Task details:
Your response should be an exact reproduction of the data below, beginning at the line containing "Events (186, 549)" and ending with the final line.

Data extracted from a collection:

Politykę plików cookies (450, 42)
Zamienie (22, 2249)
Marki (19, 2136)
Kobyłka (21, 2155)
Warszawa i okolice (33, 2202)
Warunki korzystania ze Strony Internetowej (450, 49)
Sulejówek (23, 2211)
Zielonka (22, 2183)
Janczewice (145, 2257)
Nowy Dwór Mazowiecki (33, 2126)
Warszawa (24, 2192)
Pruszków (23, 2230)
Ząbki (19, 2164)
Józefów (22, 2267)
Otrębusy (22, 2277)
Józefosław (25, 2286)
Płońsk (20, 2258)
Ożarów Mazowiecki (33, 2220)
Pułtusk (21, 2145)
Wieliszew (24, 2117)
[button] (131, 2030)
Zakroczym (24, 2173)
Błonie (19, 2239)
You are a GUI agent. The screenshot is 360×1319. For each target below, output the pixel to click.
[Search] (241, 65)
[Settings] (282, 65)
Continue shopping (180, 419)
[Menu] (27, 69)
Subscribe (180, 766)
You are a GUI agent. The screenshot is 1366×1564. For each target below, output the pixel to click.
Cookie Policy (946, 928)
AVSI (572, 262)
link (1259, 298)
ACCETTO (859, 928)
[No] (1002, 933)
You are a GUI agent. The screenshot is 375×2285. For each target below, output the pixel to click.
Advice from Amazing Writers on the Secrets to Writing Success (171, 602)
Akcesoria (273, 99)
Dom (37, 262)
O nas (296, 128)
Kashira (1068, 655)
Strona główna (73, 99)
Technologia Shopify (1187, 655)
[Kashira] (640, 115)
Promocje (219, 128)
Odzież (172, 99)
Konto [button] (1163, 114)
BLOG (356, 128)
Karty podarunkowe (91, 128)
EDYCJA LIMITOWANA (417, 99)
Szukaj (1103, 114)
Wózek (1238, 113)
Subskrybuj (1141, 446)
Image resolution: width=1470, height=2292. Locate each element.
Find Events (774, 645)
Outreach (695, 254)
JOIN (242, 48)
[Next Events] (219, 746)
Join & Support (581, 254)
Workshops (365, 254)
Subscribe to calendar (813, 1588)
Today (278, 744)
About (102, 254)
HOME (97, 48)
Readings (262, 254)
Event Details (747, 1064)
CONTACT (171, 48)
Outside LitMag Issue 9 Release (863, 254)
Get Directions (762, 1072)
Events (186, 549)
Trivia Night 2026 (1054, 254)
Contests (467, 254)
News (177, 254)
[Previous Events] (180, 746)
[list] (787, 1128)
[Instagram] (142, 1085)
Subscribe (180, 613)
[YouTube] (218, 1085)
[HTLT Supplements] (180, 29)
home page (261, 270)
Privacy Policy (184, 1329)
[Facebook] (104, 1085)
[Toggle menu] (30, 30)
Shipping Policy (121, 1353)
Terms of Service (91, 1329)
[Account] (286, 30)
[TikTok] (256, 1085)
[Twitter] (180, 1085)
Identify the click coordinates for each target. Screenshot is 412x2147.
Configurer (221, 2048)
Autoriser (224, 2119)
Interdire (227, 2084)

Finished task:
Events (186, 549)
Trivia Night 2026 (1054, 254)
Contests (467, 254)
News (177, 254)
[Previous Events] (180, 746)
[list] (787, 1128)
[Instagram] (142, 1085)
Subscribe (180, 613)
[YouTube] (218, 1085)
[HTLT Supplements] (180, 29)
home page (261, 270)
Privacy Policy (184, 1329)
[Facebook] (104, 1085)
[Toggle menu] (30, 30)
Shipping Policy (121, 1353)
Terms of Service (91, 1329)
[Account] (286, 30)
[TikTok] (256, 1085)
[Twitter] (180, 1085)
Identify the click coordinates for each target. Screenshot is 412x2147.
Configurer (221, 2048)
Autoriser (224, 2119)
Interdire (227, 2084)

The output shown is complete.